It's a matter of sensitivity
Having consulted, designed, built and remodeled a number of aquatic facilities specifically for disabled persons, I have become aware of a number of issues that most swimming pool designers and builders would never consider - burns.
The lenses on underwater incandescent swimming pool lights, though water cooled, can get blistering hot. A normal person's nervous system would sense the heat and they'd move their limbs away from the intense heat.
However, a paralyzed person does not feel their tissue burning or blistering from contact with the hot glass lens.
Technological innovation to the rescue
Two decades ago, fiberoptic lighting was introduced to the swimming pool industry.

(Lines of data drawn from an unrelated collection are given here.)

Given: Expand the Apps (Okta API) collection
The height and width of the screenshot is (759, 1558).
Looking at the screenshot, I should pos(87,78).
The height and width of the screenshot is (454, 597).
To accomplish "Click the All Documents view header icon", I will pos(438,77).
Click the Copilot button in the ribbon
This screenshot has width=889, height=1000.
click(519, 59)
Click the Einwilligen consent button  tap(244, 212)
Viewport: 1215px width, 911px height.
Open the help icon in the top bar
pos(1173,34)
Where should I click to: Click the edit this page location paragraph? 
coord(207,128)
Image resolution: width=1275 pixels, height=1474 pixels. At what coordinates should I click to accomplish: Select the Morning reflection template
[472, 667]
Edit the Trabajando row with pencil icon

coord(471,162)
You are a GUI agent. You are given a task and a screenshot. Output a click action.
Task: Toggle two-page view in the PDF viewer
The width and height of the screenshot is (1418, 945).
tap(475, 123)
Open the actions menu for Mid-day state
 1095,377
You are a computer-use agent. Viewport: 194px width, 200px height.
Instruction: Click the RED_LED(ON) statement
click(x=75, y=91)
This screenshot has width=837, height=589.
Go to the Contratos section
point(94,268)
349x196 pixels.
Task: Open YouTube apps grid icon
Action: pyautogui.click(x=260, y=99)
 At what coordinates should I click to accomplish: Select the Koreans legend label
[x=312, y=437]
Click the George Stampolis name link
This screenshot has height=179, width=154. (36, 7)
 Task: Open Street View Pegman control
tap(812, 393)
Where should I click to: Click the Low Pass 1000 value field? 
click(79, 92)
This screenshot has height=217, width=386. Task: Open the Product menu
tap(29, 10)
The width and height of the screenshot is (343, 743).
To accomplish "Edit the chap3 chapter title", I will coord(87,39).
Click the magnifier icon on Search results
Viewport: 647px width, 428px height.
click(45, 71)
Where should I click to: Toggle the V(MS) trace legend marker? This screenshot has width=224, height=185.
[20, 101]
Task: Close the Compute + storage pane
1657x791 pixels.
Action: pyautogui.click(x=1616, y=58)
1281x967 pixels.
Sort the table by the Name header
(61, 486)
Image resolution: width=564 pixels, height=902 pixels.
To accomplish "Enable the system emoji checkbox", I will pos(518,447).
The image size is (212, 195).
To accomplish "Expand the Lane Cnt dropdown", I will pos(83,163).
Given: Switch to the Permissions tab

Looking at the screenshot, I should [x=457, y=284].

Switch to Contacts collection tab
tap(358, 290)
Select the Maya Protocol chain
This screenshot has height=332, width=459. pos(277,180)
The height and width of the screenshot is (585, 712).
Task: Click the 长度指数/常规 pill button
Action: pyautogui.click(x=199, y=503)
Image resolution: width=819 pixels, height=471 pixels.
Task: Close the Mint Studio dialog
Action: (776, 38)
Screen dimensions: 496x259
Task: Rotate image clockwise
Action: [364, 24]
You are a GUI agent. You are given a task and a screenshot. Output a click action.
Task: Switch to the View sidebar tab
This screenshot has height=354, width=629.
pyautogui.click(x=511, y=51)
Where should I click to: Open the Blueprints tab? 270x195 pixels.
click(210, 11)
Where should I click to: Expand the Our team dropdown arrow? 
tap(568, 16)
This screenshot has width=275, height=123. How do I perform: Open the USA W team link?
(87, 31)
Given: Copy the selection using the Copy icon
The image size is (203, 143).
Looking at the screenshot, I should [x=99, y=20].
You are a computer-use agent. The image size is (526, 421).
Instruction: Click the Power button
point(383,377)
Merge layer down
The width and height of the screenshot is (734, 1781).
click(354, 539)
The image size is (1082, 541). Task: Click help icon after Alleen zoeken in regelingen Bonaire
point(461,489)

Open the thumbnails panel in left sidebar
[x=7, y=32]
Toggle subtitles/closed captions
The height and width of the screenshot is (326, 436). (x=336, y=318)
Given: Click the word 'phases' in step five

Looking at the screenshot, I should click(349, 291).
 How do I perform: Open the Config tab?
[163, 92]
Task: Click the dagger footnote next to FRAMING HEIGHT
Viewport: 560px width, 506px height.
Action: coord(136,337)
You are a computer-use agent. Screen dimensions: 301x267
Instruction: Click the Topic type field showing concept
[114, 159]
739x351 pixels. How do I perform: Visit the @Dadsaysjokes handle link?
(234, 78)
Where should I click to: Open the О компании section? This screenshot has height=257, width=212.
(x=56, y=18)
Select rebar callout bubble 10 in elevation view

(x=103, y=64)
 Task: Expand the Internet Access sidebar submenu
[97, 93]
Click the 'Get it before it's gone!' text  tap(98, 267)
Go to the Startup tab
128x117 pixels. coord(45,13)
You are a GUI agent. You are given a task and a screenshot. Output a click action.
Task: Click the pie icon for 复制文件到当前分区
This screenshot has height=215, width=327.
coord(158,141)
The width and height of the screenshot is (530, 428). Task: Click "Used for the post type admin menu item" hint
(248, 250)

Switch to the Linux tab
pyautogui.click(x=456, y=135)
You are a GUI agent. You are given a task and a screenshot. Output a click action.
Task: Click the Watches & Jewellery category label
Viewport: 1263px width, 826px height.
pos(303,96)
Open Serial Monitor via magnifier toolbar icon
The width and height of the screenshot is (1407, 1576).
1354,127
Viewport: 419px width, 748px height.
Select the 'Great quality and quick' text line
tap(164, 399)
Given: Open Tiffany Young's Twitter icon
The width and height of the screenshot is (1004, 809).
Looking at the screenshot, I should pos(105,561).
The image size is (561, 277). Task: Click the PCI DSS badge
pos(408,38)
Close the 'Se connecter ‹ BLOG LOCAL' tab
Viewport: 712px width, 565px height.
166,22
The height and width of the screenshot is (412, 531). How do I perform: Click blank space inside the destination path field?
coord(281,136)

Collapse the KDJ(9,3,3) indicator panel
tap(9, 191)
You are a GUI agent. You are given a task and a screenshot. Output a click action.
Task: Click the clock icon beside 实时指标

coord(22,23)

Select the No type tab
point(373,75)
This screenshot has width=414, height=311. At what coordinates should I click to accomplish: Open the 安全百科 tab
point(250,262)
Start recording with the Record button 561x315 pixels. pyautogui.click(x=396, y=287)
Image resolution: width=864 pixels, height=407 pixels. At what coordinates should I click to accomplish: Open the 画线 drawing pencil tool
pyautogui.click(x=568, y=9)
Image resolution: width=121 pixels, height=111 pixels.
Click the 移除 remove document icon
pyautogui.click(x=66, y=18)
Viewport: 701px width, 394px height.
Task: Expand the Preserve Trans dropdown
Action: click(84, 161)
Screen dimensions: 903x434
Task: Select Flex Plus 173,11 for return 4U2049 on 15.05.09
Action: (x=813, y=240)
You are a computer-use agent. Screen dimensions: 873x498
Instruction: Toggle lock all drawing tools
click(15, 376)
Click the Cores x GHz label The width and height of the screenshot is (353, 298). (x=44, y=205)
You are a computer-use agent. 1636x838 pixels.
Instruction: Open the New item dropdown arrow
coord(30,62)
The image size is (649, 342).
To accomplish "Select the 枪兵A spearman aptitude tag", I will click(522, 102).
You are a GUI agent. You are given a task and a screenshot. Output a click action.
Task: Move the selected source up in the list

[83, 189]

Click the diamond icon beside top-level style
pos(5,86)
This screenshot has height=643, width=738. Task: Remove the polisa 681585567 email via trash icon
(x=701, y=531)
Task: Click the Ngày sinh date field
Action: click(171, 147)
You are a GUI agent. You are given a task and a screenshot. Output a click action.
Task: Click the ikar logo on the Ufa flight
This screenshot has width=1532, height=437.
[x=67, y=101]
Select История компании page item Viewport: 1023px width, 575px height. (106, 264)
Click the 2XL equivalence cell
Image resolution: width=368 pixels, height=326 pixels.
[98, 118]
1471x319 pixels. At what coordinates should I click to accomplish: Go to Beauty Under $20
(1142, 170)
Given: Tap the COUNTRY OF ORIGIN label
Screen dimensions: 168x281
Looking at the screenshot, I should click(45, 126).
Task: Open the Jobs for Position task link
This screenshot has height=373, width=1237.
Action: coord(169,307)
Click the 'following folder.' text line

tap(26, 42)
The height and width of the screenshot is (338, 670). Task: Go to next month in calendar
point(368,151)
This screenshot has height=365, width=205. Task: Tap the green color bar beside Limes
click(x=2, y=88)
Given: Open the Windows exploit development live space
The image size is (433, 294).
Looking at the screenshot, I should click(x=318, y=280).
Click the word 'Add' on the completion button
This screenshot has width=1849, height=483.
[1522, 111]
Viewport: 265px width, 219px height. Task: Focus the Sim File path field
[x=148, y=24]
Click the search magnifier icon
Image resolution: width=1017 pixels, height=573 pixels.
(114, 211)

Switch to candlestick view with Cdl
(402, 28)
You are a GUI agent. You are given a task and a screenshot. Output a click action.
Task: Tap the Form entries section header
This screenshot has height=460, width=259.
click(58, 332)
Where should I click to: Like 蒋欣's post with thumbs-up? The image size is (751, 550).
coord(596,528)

I immediately realized that this was the solution to the safety issue of hot glass lenses.
However the lumen output of fiberoptics were limited. To achieve the minimum illumination required in a pool or spa required many lights, large fiberoptic cables and a lot of illuminators (light sources). Sometimes additional overhead lighting was also required.
In the past few years LED lighting has advanced to the point where it is now a viable alternative to incandescent bulbs. Bubble LED's never achieved the light output or lifespan that was required in a commercial application. However, CREE (chip) LED's now rival the output of quartz halogen lighting, without the heat or energy consumption.
The dangers of burns from underwater pool lights can now simply be avoided through the use of CREE led light fixtures. And because they are low voltage fixtures, they are also inherently electrically safe. GFCI and electrical bonding protection is not required on most of these fixtures.
Safety through innovation and application!